→ **The problem**
Among the entries below, please repeat exactly and only the lines from the line containing "tel.: +420 608 760 590 (329, 2425)" to the line containing "Spolupráce (160, 2425)", both lines included.

Provided data: Begin

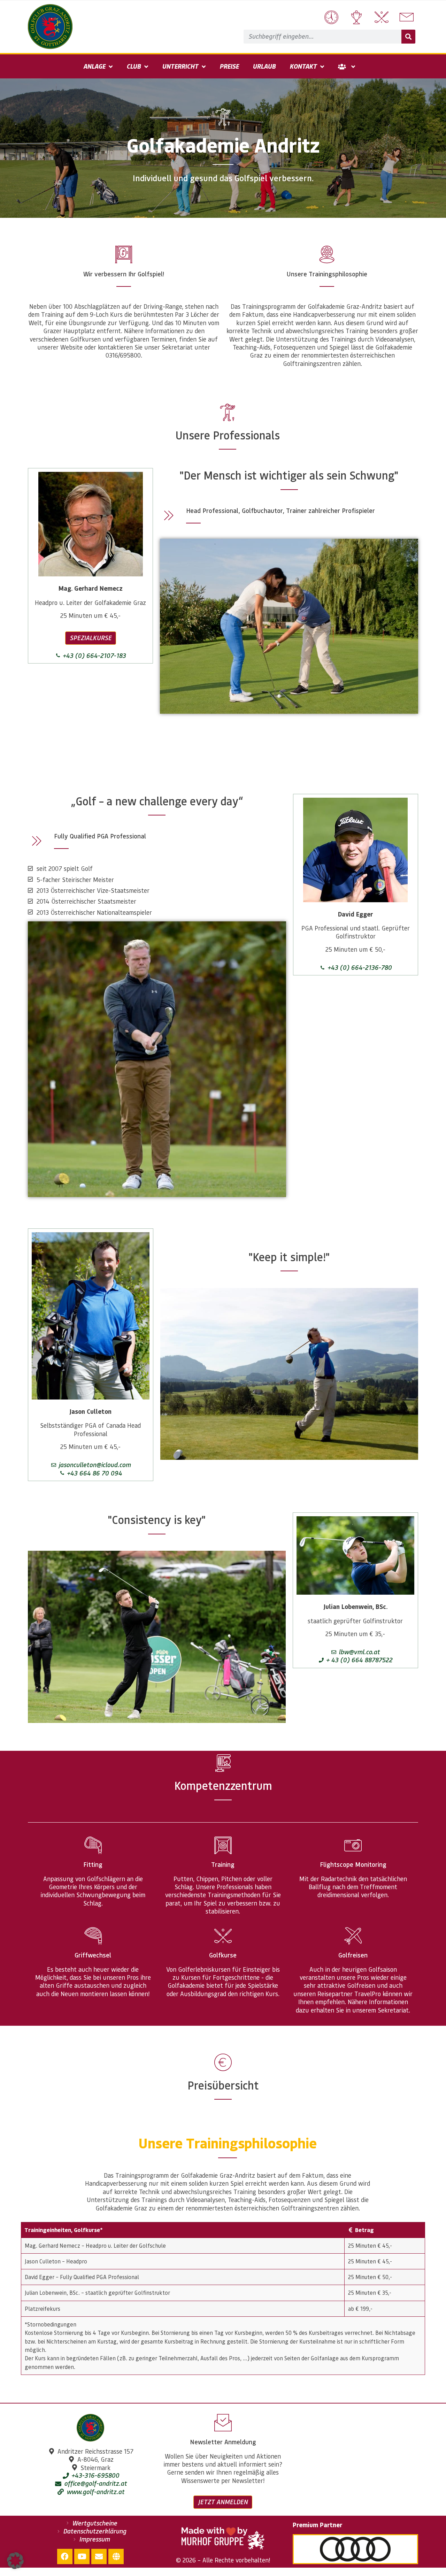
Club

Provided data: End
Provided data: Begin

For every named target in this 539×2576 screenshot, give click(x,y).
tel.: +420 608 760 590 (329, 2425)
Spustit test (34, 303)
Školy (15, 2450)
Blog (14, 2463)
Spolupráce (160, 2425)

Provided data: End

→ **Response box**
tel.: +420 608 760 590 (329, 2425)
Spustit test (34, 303)
Školy (15, 2450)
Blog (14, 2463)
Spolupráce (160, 2425)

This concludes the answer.